#### Cosa fare
Rispondi a queste domande sul testo dedicato a Hopin:
1. Che tipo di piattaforma è Hopin?
2. In quanti paesi lavorano i suoi dipendenti?
3. Quanti dollari riceve un nuovo assunto per trasformare la propria abitazione in un ufficio?

#### Testo da leggere
+-------+

Nel febbraio del 2020 la scelta che aveva davanti Johnny Boufarhat era diversa: stava per lanciare la sua startup e non aveva ancora una sede e nemmeno dipendenti: così ha scelto di fondare un'azienda basata sul “remote working”, in cui ciascuno lavora da dove gli pare e quando gli pare. Un anno dopo Hopin - una piattaforma per eventi digitali dal vivo - è diventata la startup di più grande successo della storia delle startup: nessuna, nemmeno Facebook e Google o Amazon, è passata in un anno dal valere “zero” ad una valutazione di oltre due miliardi di dollari. E i suoi 411 dipendenti, assunti in fretta e furia durante la pandemia, lavorano in 38 paesi, essenzialmente dove vogliono: qualcuno dal cucuzzolo di una montagna, un’altra da un bar di Bali (lo sappiamo perché postano le foto sul sito).

Dice Boufarhat: “Se vogliono passare il prossimo anno in Costa Rica o in Colorado non mi riguarda, basta che centrino gli obiettivi”. Quando uno viene assunto ad Hopin riceve 800 dollari per trasformare la propria abitazione in un ufficio, ferie illimitate, orario flessibile e nessuna sede di lavoro assegnata. Ovviamente dietro questa scelta c’è la filosofia estrema delle startup per cui non lavori dalle 9 alle 5 perché lavori sempre, ed hai vacanze illimitate perché potresti non andarci mai. Ma quello che interessa davvero dell’esperimento di Hopin è il fatto che lo smart working fatto bene funziona: dare fiducia e strumenti di lavoro ai dipendenti non porta ad un calo della produttività, ma il contrario. Mentre da noi lo chiamano smart working ma poi ti inchiodano all’orario di ufficio e ti tengono tutto il giorno in video riunioni per paura che faccia altro.

+-------+

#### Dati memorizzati

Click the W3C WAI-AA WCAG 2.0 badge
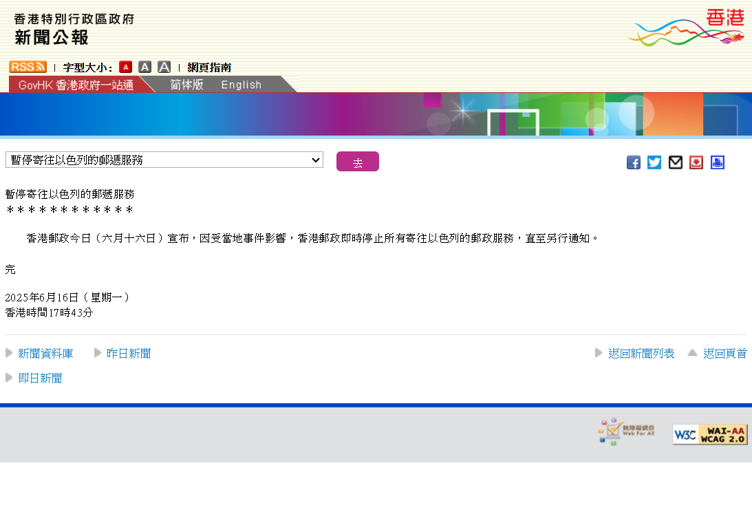This screenshot has height=514, width=752. (709, 435)
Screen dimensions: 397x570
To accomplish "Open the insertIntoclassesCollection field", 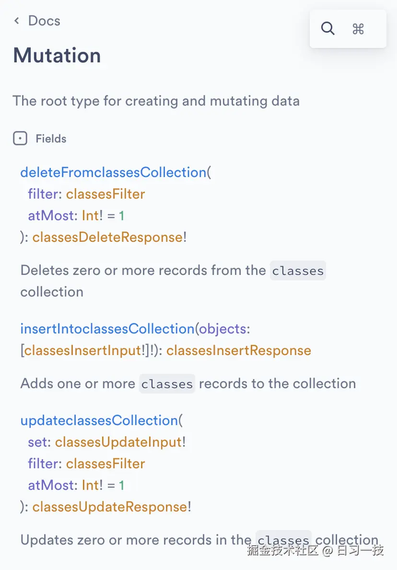I will tap(107, 329).
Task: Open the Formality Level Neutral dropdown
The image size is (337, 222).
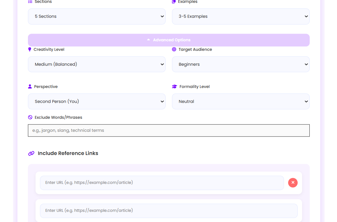Action: point(241,102)
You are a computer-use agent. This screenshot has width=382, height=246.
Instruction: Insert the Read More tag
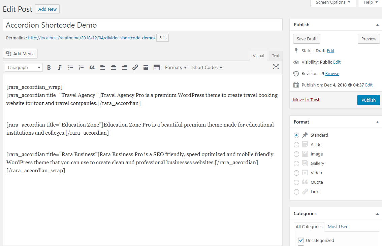click(x=146, y=67)
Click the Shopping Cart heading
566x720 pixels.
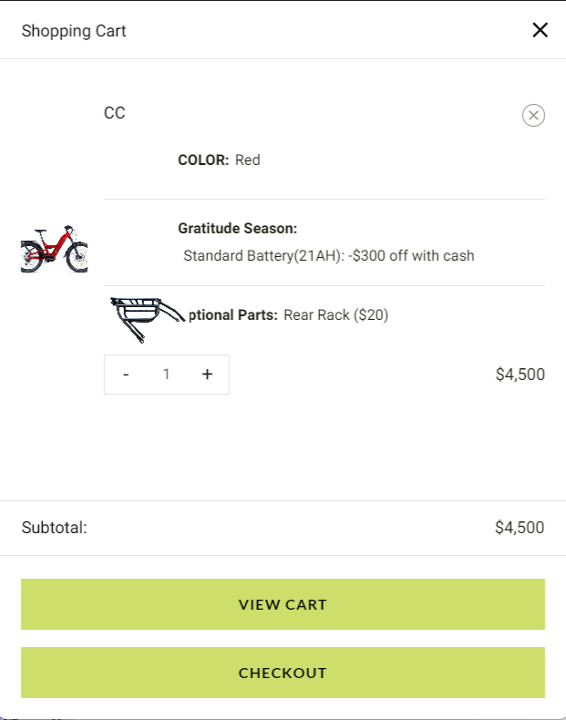pos(74,31)
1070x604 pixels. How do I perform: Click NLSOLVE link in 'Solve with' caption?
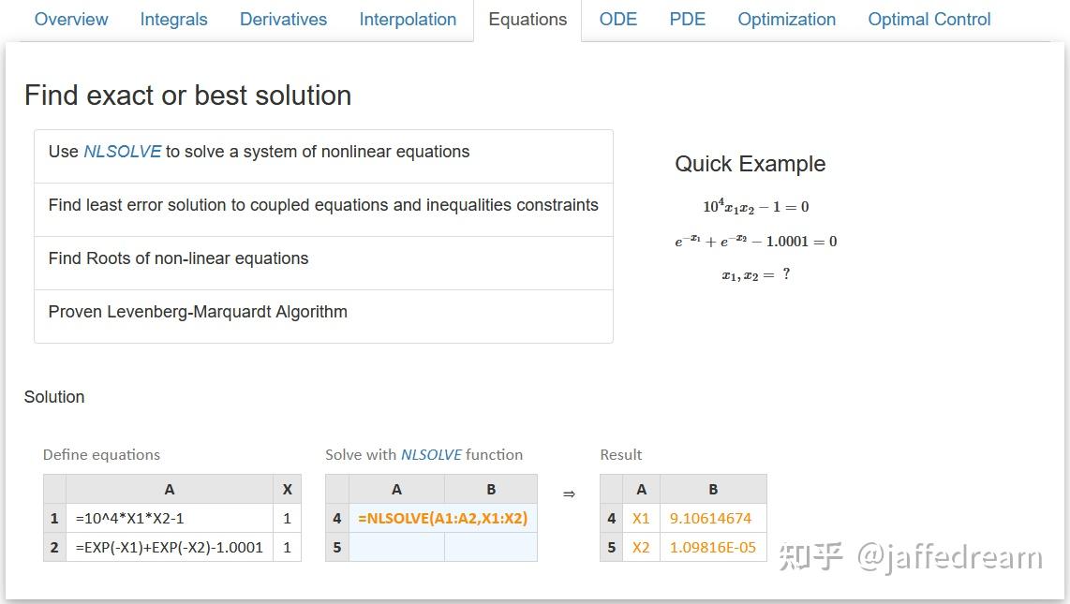[x=431, y=455]
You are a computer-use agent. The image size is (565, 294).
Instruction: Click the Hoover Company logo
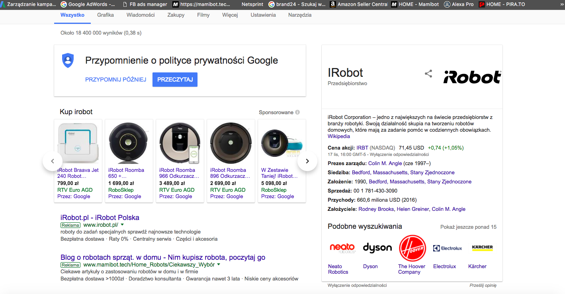pyautogui.click(x=412, y=248)
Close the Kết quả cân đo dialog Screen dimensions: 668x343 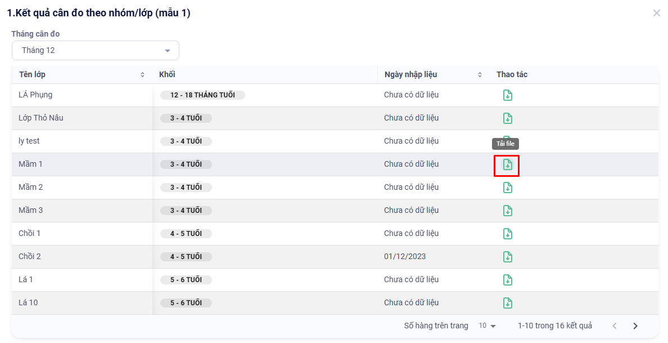(x=656, y=13)
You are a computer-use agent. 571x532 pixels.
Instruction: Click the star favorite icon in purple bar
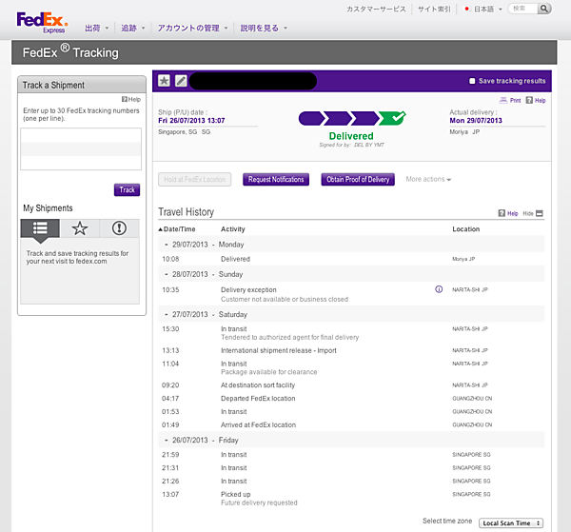(x=164, y=81)
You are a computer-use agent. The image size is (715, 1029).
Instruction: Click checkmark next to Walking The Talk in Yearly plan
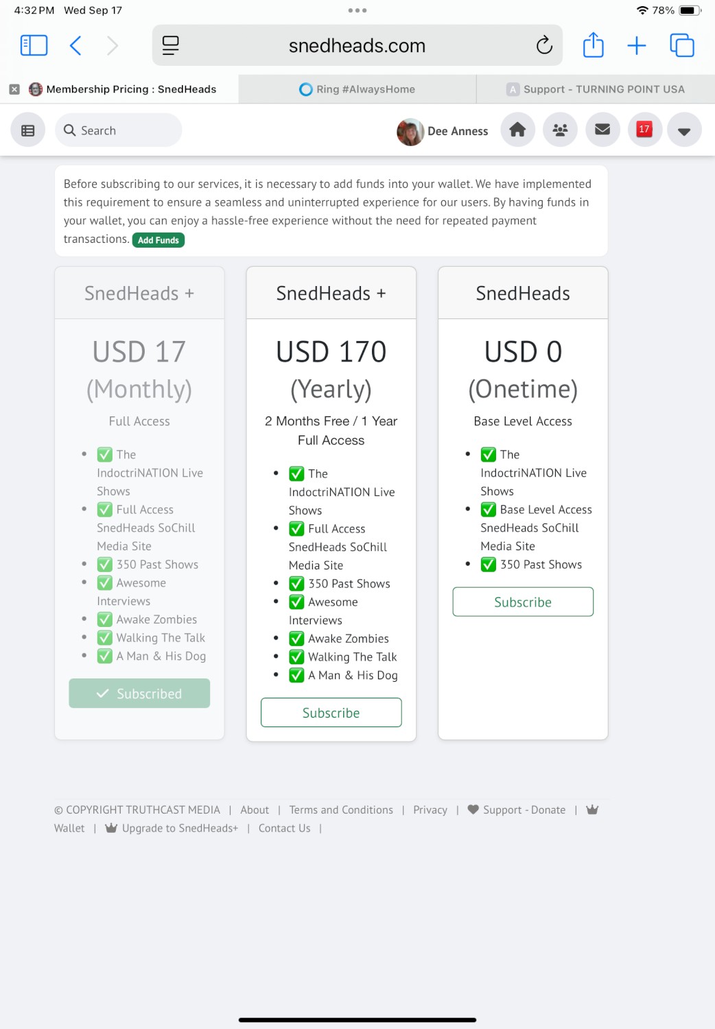pyautogui.click(x=296, y=657)
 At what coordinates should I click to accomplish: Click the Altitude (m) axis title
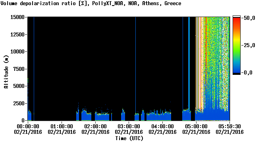pyautogui.click(x=6, y=72)
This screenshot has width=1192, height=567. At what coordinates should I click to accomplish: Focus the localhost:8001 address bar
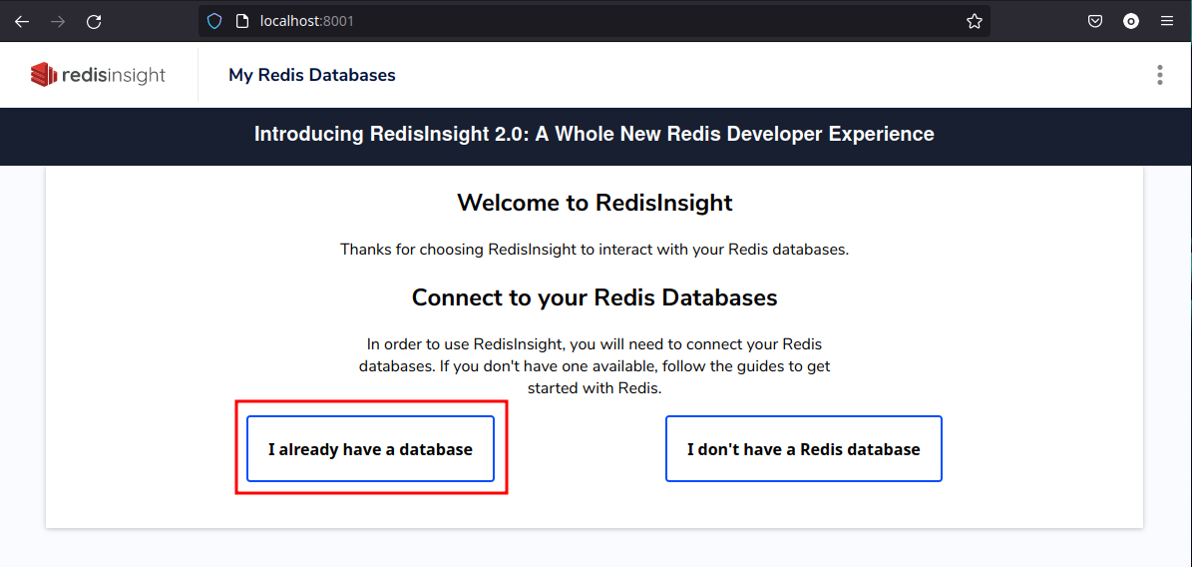point(595,21)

+-------+

#### Risposta
1. Una piattaforma per eventi digitali dal vivo.
2. In 38 paesi.
3. 800 dollari.